US firm employee sanctioned for ‘drunk on plane’ conviction


United Airlines: Flight had to turn back

An employee in the London office of US law firm WilmerHale whose drunken actions on a transatlantic plane caused it to turn back has been rebuked and fined by the Solicitors Regulation Authority (SRA).

Michelle Marie Van Buskirk was convicted a year ago of entering an aircraft whilst drunk and assault by beating but was spared jail because she had a genuine panic disorder related to flying.

According to the SRA, Ms Van Buskirk, who is American, was travelling “partly in connection with the firm’s business” at the time.

She was sentenced to six months’ imprisonment, suspended for 12 months, to undertake 100 hours of unpaid work, and to pay £4,500 compensation and a victim surcharge of £115.

According to newspaper reports of her conviction, Ms Van Buskirk was drinking before she even boarded the Washington DC-bound United Airlines flight, and was then disruptive, swearing and shouting, before passing out.

When she came to, she hit a stewardess and was banging on the exit door, before the pilot decided to turn the plane around an hour into the flight. The passengers had to spend the night in London before flying the following day.

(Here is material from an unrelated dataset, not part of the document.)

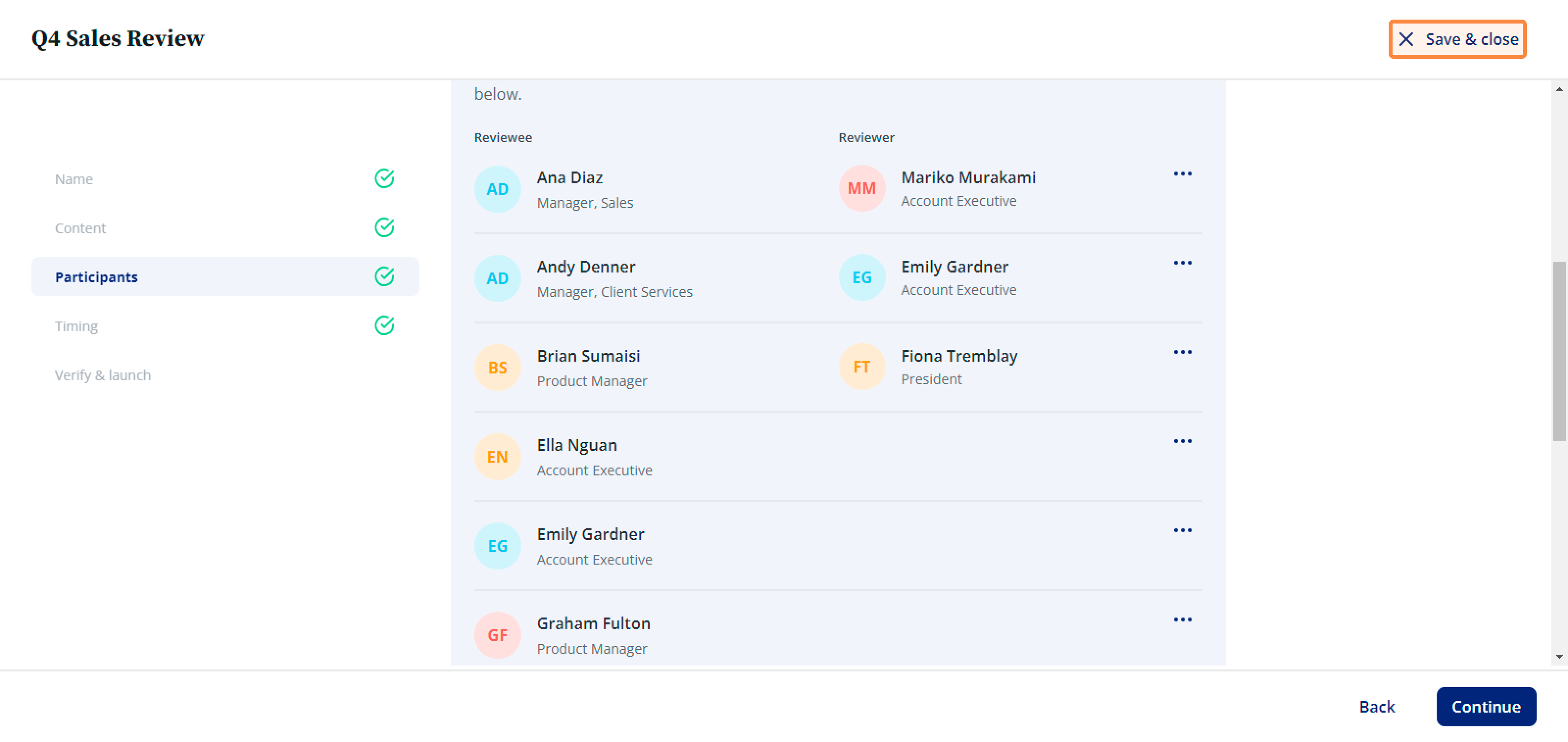Open more options for Ana Diaz row
This screenshot has height=742, width=1568.
(1182, 173)
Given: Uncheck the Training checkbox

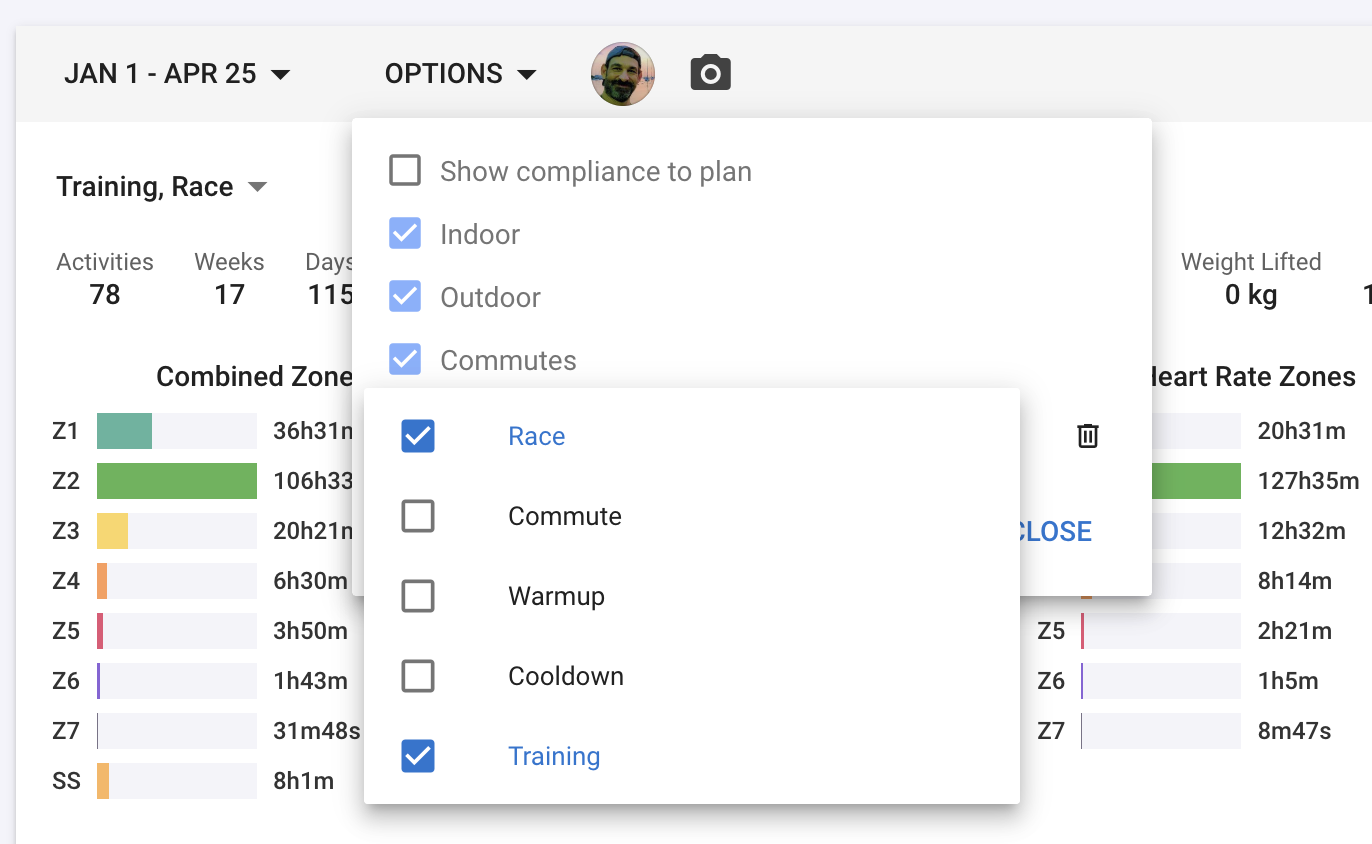Looking at the screenshot, I should [418, 756].
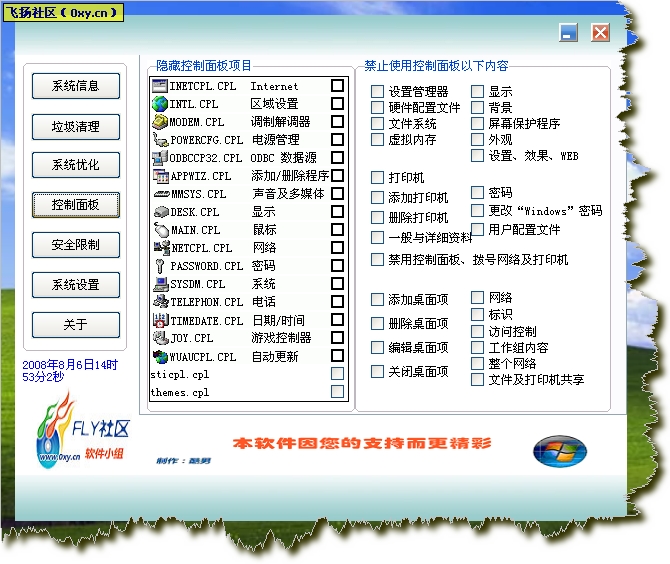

A regulatory settlement agreement with the SRA saw Ms Van Buskirk – said to be an IT worker at the firm – accepted a rebuke and fine of £2,000, the most the SRA can sanction an individual without having to refer them to a disciplinary tribunal.

She admitted that she failed to behave in a way which maintains the trust the public places in her and in the provision of legal services.

The SRA said the sanction was a proportionate outcome “because it recognises the seriousness of Ms Van Buskirk’s conduct but takes account of the mitigating features that the court found to be present”.

This was that she has “a genuine panic disorder for which she has received medical treatment in the past. This is directly concerned with flying following a genuine and very traumatic incident in her past”. The agreement said she had forgotten her prescribed anti-anxiety medication and therefore could not take it, and was “particularly anxious because of the time spent on the runway as the flight was significantly delayed”.

The court found that the assault was reckless, rather than deliberate, and also accepted her remorse. The SRA noted that she has apologised for her conduct and co-operated fully with its investigation.

The sentencing judge was reported as saying that the mitigation was why he took the “exceptional decision” to suspend her sentence.

He said: “Your work colleagues and friends have called you a hard worker, generous, kind and warmhearted… You have a prestigious job… if you are put into prison you will lose your job, be deported and banned from the UK. The behaviour is totally out of character for you.”